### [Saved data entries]
[Start of Attachment]

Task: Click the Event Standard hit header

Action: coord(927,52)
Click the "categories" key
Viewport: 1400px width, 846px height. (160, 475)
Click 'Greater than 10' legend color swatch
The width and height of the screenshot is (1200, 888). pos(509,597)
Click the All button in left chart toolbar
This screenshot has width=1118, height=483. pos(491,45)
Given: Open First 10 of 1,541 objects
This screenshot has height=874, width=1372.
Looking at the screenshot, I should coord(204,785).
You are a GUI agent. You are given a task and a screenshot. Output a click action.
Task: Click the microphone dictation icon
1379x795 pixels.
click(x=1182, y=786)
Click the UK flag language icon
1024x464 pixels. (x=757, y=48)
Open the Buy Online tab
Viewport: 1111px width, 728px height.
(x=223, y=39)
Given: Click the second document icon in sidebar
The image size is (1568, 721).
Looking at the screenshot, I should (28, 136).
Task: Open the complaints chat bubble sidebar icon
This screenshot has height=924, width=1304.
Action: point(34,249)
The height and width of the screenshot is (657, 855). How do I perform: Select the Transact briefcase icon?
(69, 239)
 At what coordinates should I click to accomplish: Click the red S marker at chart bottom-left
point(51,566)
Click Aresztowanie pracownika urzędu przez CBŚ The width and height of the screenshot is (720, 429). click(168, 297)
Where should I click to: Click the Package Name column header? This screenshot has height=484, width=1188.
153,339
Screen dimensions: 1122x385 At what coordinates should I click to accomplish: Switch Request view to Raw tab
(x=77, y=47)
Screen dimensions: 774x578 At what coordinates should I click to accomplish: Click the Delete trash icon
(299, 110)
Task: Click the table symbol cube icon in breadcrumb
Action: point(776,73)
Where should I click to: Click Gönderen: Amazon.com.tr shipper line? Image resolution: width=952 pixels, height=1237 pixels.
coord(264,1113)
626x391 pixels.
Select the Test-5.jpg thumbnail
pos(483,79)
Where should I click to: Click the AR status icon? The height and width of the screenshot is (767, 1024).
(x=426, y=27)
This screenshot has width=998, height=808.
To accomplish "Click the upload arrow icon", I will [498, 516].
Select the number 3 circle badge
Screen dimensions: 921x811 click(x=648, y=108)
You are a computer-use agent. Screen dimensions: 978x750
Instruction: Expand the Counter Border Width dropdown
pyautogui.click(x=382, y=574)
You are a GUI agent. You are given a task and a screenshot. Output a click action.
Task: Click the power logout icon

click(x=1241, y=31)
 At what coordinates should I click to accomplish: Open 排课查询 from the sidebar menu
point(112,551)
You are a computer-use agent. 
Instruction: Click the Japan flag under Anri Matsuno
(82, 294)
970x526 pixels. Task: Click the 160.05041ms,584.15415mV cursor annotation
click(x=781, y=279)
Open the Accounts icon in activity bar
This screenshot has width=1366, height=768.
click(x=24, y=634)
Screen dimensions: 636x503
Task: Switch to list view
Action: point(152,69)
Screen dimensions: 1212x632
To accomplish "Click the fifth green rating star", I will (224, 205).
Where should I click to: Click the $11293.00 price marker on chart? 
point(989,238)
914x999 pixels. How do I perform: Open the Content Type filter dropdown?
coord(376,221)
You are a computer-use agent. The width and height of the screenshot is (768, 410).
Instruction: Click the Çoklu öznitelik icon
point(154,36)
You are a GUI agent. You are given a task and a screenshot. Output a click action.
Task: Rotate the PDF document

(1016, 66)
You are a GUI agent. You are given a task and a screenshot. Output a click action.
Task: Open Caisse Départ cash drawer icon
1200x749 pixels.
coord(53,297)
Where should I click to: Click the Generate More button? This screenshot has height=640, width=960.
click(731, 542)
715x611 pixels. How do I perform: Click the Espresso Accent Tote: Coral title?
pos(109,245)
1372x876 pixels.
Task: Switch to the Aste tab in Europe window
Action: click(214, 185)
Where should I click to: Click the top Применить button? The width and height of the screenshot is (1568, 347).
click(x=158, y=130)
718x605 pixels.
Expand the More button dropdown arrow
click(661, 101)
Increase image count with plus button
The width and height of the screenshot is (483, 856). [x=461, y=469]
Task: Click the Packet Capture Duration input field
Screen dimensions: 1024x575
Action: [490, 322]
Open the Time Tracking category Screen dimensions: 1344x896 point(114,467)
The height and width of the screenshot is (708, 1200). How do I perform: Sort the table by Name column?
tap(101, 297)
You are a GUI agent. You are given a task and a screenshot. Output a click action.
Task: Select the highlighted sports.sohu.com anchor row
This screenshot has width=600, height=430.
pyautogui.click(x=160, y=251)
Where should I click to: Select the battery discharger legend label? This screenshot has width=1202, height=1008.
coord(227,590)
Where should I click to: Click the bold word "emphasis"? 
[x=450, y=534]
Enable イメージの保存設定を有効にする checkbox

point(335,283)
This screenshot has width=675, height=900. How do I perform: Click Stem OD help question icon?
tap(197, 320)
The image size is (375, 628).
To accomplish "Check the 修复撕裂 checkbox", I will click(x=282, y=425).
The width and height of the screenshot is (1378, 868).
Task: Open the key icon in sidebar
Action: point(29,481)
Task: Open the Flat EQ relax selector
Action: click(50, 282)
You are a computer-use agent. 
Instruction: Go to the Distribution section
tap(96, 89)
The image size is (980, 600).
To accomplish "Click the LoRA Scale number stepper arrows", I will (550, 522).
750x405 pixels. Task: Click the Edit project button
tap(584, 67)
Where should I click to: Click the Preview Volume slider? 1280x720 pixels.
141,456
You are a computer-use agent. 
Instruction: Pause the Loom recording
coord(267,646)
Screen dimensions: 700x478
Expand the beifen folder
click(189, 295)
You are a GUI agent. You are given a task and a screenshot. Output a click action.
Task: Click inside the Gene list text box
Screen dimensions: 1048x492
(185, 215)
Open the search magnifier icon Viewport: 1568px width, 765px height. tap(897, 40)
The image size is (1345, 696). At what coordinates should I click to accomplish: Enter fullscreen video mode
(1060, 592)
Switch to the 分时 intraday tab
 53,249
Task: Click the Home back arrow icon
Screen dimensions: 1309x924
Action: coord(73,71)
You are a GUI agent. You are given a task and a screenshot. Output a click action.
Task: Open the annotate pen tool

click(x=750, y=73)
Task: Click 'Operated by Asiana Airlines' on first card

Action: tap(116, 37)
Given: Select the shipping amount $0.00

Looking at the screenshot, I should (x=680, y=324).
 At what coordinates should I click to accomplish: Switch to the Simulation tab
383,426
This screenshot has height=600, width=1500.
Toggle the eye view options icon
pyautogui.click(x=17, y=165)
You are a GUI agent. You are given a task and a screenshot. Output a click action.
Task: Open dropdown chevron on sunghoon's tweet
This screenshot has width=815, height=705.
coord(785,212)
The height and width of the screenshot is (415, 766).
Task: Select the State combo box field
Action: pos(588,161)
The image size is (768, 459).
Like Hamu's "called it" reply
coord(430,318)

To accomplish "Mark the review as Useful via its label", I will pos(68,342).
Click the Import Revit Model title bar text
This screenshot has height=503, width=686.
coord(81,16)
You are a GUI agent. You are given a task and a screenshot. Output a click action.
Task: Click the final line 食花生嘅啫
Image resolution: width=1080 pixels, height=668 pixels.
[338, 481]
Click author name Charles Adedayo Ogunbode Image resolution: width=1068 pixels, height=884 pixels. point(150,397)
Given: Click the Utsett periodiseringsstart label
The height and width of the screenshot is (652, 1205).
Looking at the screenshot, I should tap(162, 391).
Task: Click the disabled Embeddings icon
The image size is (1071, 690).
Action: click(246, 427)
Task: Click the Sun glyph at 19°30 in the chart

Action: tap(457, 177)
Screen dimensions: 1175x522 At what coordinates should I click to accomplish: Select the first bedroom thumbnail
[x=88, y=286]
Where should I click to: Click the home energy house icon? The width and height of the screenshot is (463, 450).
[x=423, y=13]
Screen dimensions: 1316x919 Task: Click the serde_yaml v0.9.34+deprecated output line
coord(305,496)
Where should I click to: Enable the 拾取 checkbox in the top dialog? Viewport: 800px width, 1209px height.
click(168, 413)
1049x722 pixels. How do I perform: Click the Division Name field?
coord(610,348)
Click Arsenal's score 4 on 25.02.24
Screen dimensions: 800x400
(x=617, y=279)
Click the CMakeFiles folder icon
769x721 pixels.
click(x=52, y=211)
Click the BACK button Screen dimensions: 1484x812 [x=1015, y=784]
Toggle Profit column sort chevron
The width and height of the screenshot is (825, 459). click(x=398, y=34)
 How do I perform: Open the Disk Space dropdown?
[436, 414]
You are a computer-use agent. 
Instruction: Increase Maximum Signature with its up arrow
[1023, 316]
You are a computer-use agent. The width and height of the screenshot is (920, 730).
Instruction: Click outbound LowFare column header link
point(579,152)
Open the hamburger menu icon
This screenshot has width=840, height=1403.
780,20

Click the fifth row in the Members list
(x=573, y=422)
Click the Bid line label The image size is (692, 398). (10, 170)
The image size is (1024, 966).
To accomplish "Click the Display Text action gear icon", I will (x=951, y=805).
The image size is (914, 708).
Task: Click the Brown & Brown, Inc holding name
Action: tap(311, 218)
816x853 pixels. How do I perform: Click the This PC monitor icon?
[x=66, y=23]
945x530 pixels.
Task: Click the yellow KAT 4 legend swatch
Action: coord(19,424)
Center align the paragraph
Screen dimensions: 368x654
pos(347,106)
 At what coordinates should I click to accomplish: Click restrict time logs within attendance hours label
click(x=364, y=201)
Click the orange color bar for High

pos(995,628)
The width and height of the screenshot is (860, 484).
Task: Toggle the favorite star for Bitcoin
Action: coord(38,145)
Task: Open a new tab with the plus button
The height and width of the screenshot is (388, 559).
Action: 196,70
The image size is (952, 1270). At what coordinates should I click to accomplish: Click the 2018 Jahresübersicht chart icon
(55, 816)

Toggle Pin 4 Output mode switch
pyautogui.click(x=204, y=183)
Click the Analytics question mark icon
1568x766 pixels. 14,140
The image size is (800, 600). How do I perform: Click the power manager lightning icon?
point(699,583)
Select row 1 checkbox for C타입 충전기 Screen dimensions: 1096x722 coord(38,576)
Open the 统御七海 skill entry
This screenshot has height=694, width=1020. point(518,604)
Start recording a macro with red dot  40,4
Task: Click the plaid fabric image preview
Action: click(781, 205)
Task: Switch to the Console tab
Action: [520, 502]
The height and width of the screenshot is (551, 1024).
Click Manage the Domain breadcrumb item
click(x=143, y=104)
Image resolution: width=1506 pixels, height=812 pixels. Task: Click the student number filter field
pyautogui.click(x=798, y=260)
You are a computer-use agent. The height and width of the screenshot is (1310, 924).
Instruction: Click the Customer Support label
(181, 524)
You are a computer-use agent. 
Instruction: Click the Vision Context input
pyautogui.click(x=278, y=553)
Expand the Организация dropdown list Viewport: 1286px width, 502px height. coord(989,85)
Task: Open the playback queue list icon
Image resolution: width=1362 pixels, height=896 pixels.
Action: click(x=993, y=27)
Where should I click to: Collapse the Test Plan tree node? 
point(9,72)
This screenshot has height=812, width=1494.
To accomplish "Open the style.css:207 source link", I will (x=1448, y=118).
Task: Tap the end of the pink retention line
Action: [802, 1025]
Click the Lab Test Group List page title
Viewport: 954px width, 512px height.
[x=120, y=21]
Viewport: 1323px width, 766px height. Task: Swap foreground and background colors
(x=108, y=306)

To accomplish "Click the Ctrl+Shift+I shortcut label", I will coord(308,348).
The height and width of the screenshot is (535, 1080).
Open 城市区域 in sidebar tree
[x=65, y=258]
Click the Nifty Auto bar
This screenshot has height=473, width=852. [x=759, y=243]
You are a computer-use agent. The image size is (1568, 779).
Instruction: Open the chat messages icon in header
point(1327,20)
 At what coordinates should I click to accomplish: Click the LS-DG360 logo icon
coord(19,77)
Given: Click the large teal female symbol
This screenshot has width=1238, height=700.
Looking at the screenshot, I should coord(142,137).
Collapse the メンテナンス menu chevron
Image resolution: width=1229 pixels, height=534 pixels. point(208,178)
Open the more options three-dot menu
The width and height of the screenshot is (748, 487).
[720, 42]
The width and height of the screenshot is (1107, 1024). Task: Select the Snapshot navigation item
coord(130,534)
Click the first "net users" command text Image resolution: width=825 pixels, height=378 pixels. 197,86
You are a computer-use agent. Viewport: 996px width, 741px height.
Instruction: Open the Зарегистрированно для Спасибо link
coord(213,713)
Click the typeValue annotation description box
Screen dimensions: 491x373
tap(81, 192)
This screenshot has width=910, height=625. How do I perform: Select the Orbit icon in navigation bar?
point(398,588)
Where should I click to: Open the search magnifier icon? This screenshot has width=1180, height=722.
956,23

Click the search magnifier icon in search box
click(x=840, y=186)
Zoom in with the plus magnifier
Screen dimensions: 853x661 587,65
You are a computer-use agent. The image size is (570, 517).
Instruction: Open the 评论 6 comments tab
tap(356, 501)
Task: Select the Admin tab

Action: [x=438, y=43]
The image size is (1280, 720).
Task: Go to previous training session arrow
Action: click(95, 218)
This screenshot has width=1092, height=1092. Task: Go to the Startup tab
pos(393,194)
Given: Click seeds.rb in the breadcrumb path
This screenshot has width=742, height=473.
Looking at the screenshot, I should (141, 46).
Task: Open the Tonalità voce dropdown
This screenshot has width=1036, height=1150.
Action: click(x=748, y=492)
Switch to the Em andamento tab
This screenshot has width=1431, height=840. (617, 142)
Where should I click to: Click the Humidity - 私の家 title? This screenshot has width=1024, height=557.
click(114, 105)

[End of Attachment]

### [PROBLEM]
Print, without alteration, only the lines above between the one holding "Image resolution: width=1080" and the one holding "is (920, 730).", inclusive.

### [SOLUTION BELOW]
Image resolution: width=1080 pixels, height=668 pixels.
[338, 481]
Click author name Charles Adedayo Ogunbode Image resolution: width=1068 pixels, height=884 pixels. point(150,397)
Given: Click the Utsett periodiseringsstart label
The height and width of the screenshot is (652, 1205).
Looking at the screenshot, I should tap(162, 391).
Task: Click the disabled Embeddings icon
The image size is (1071, 690).
Action: click(246, 427)
Task: Click the Sun glyph at 19°30 in the chart

Action: tap(457, 177)
Screen dimensions: 1175x522 At what coordinates should I click to accomplish: Select the first bedroom thumbnail
[x=88, y=286]
Where should I click to: Click the home energy house icon? The width and height of the screenshot is (463, 450).
[x=423, y=13]
Screen dimensions: 1316x919 Task: Click the serde_yaml v0.9.34+deprecated output line
coord(305,496)
Where should I click to: Enable the 拾取 checkbox in the top dialog? Viewport: 800px width, 1209px height.
click(168, 413)
1049x722 pixels. How do I perform: Click the Division Name field?
coord(610,348)
Click Arsenal's score 4 on 25.02.24
Screen dimensions: 800x400
(x=617, y=279)
Click the CMakeFiles folder icon
769x721 pixels.
click(x=52, y=211)
Click the BACK button Screen dimensions: 1484x812 [x=1015, y=784]
Toggle Profit column sort chevron
The width and height of the screenshot is (825, 459). click(x=398, y=34)
 How do I perform: Open the Disk Space dropdown?
[436, 414]
You are a computer-use agent. 
Instruction: Increase Maximum Signature with its up arrow
[1023, 316]
You are a computer-use agent. The width and height of the screenshot is (920, 730).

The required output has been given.